WHAT TO WORK ON:
- A) In the passage on cellular reach and language vitality, copy the text from "Figure 7. Map" up to and including "in each region.".
- B) Answer these from the passage on cellular reach and language vitality:
(i) Which two service providers were the cellular readings taken for?
(ii) How many factors does the augmented framework consider?
(iii) On which island is the correlation between language attrition and access to digital communication stronger?

1.4.4 Determining vitality. Gathering cellular reach data
This research includes (1) a rough mapping of the islands’ centralized and ad-hoc power grids and (2) a point-sampling of the reach and strength of cellular coverage on the islands (see Figure 7). These findings are primarily intended to help understand the correlation between access to digital communication and language attrition, and secondary applications of this data include aiding the implementation of language revitalization and maintenance efforts, humanitarian aid, disaster relief, and community development efforts.
Figure 7. Map of cellular and data availability on Sanana
Below is a section from a GIS map of cellular and data availability on Sanana island. Cellular readings were made for both of the region’s service providers’ strength of voice and data signal. These are compared to assessments of linguistic vitality in each region.
1.4.4.1 Determining vitality. Gathering cellular reach data. Method for determining cellular reach
Cellular signal strength was sampled and recorded at all session sites and at various other spots around the islands that I crossed during fieldwork. To gather the data, I used a cellular iPad and an Android phone. Readings were made for both Telkomsel, and Indosat providers (the two carrier networks servicing the area). Readings measured voice and data strength separately, and they were accompanied by textual metadata about reading locations (e.g. reading taken on bridge just north of Pastina)—this was to enable location correction when device’s built in GPS readings were in error. To ensure robust and reliable data (i.e. ensuring readings were not anomalous), consultants at each site were questioned about each area’s access to reliable cellular and digital communication signals and whether the day and time of collection was typical.
These cellular signal readings were used to answer parts of an augmented UNESCO framework for determining language endangerment (Brenzinger et al. 2003). These measurements correlate language use and transmission with access to digital communication in order to help reveal the effects of rapid digital infrastructure development in endangered language communities.
In addition to using this data to help determine language endangerment, it has been digitally mapped using GIS technology to establish a coverage baseline that can be referenced in the future in measuring the correlation between language vitality and the reach of digital infrastructure. Findings at this point demonstrate (1) a gradation of language attrition that is positively correlated with access to reliable digital communication, (2) that the correlation is stronger on the island of Sanana than on Mangon, and (3) that it is likely affected by increased urbanization and an increased proportion of non-Sula populations in Sanana town.
1.4.5 Determining vitality. Evaluative Factors of Language Vitality
Sula language vitality is determined using a heavily modified and augmented version of the UNESCO guidelines for assessing language endangerment (Brenzinger et al. 2003). The augmented version deviates from the UNESCO original in that it looks deeper into the role that access to mass-media and digital communication plays in community language attrition. The framework considers twenty factors correlated with language health among minority language communities to help establish a baseline relationship between language vitality and factors relating to access to digital communication. The factors for the modified framework are explained step-by-step below. Much of the first half is borrowed verbatim from the UNESCO document, and the second half are newly added factors chosen to gauge the reach of mass-media and digital communication. The complete form is found in Appendix D.
Table 1. Augmented Evaluative Factors of Language Vitality
1. Intergenerational Transmission (5 – 0)
2. Absolute number of Speakers
3. Proportion of Speakers within the Total Population (5 – 0)
4. Shifts in Domains of Language Use (5 – 0)
5. Response to New Domains and Media (5 – 0)
6. Availability of Materials for Language Education and Literacy (5 – 0)

SOURCE INFORMATION:
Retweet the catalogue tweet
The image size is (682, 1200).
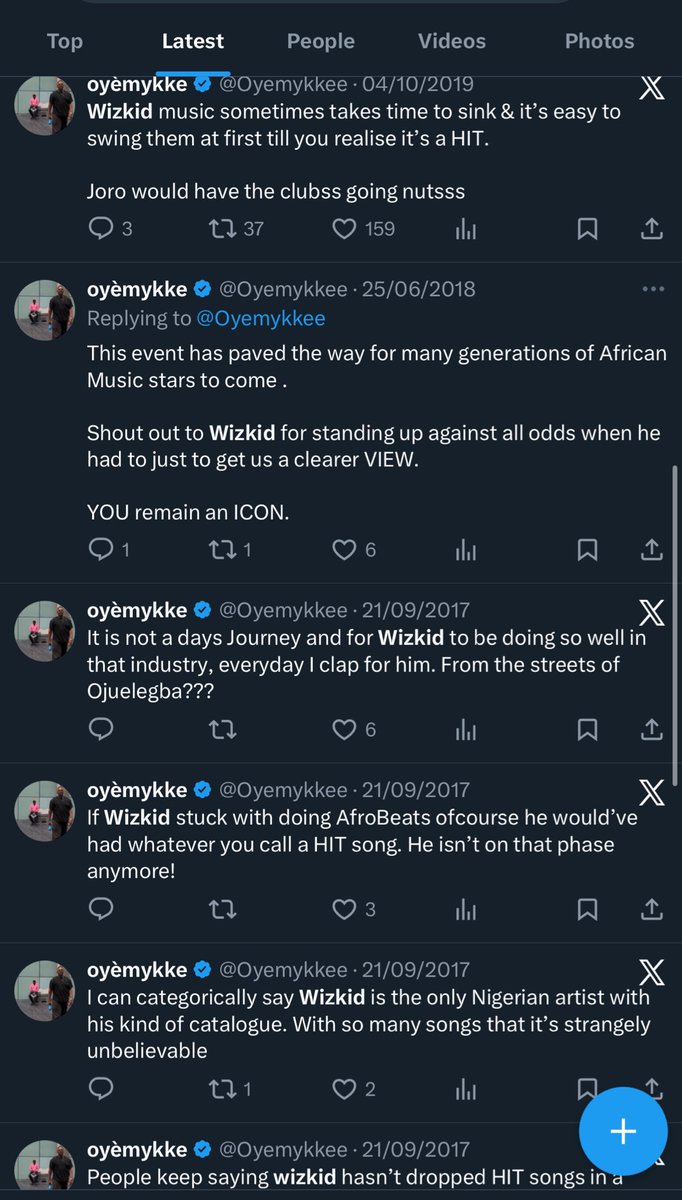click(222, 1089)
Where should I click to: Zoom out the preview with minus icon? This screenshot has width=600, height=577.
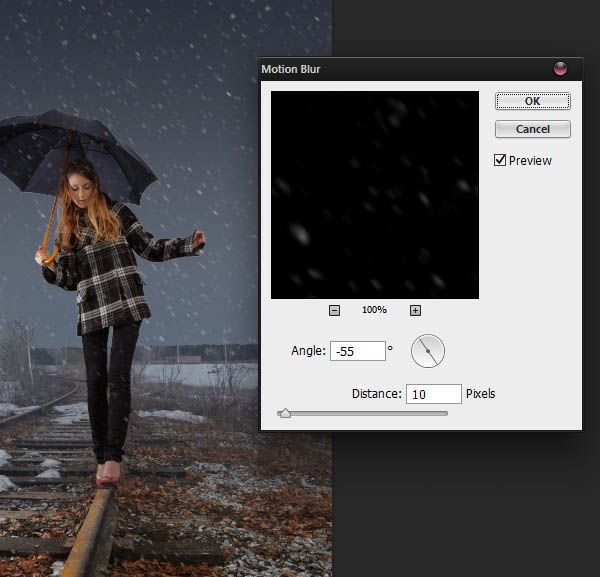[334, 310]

==

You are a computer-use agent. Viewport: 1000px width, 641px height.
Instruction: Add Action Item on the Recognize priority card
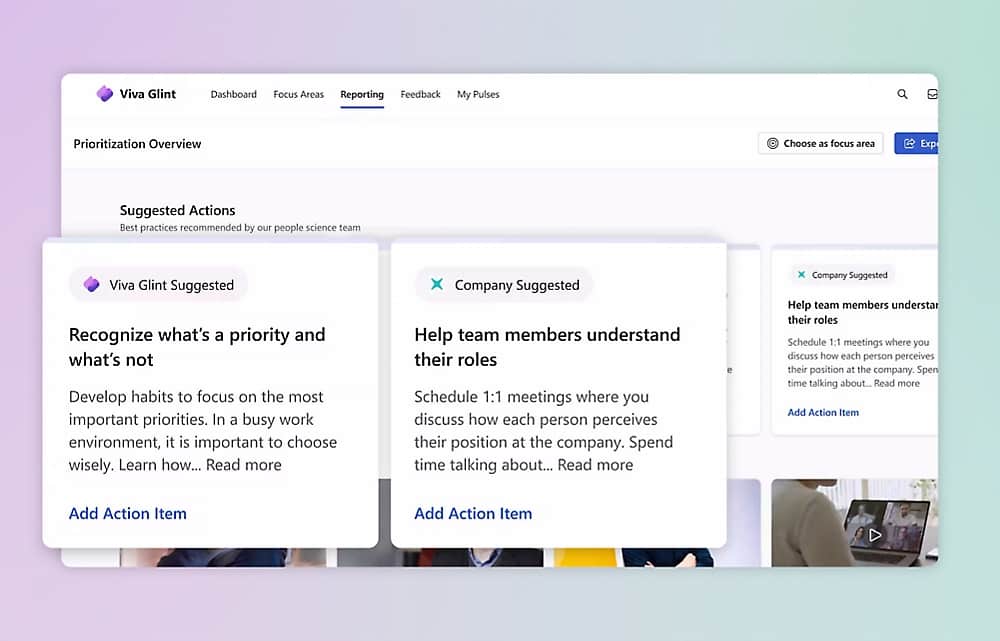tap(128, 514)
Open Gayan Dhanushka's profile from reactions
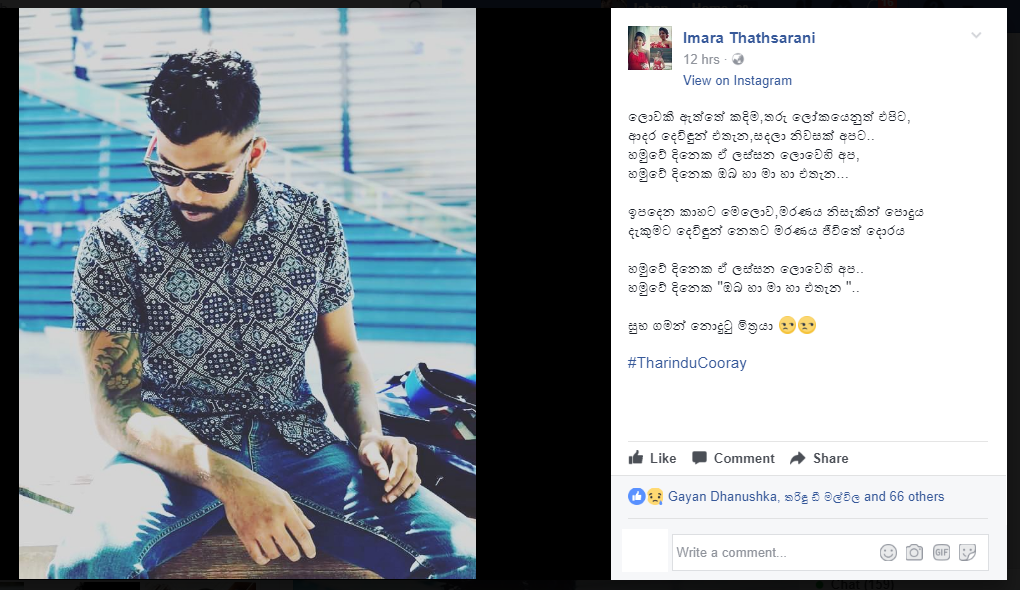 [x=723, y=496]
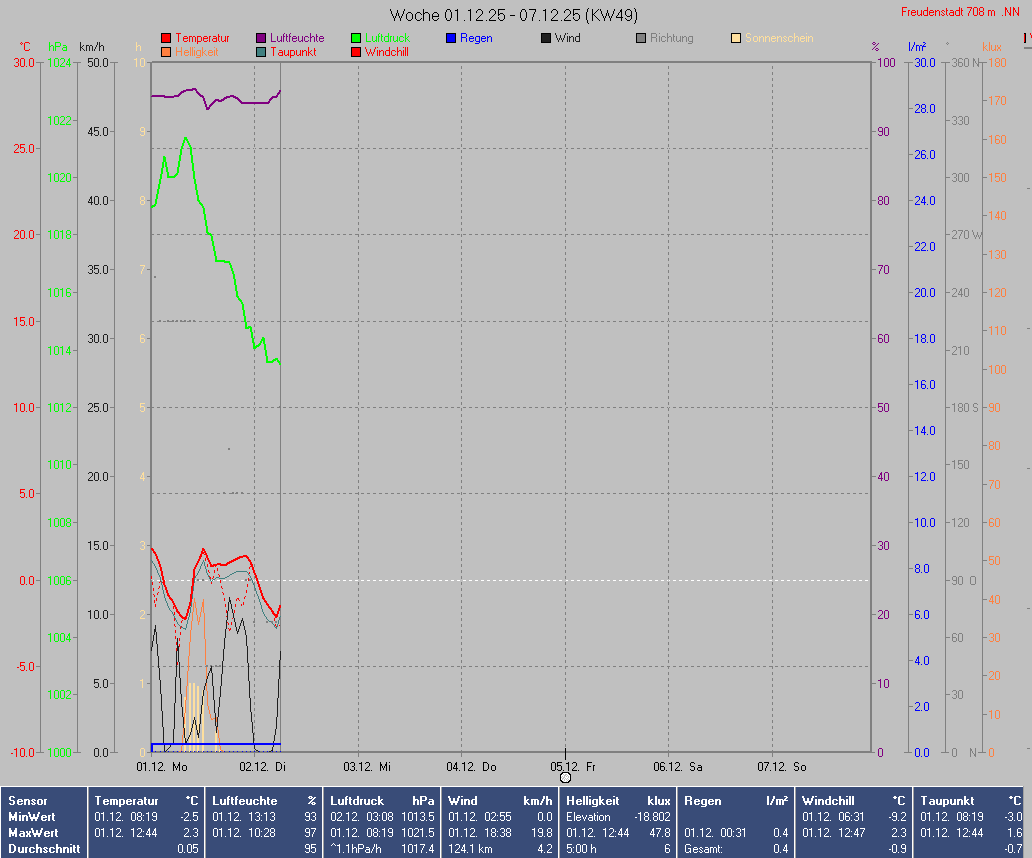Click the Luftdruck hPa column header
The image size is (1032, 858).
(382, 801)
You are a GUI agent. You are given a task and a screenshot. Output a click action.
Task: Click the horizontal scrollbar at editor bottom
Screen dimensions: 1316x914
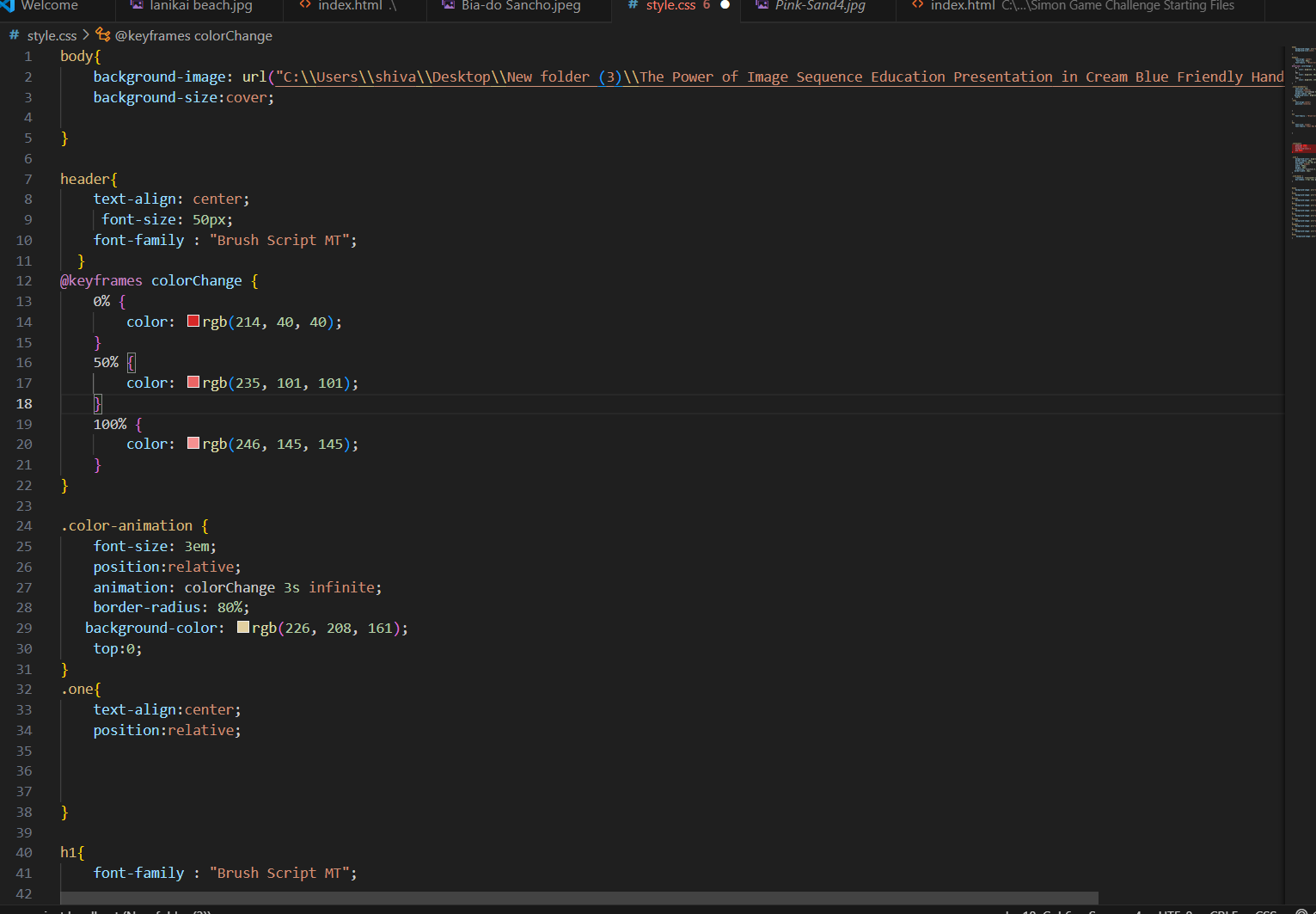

ACTIVITY ANSWERS:
- A)
Figure 7. Map of cellular and data availability on Sanana
Below is a section from a GIS map of cellular and data availability on Sanana island. Cellular readings were made for both of the region’s service providers’ strength of voice and data signal. These are compared to assessments of linguistic vitality in each region.

- B)
(i) Telkomsel and Indosat
(ii) Twenty
(iii) Sanana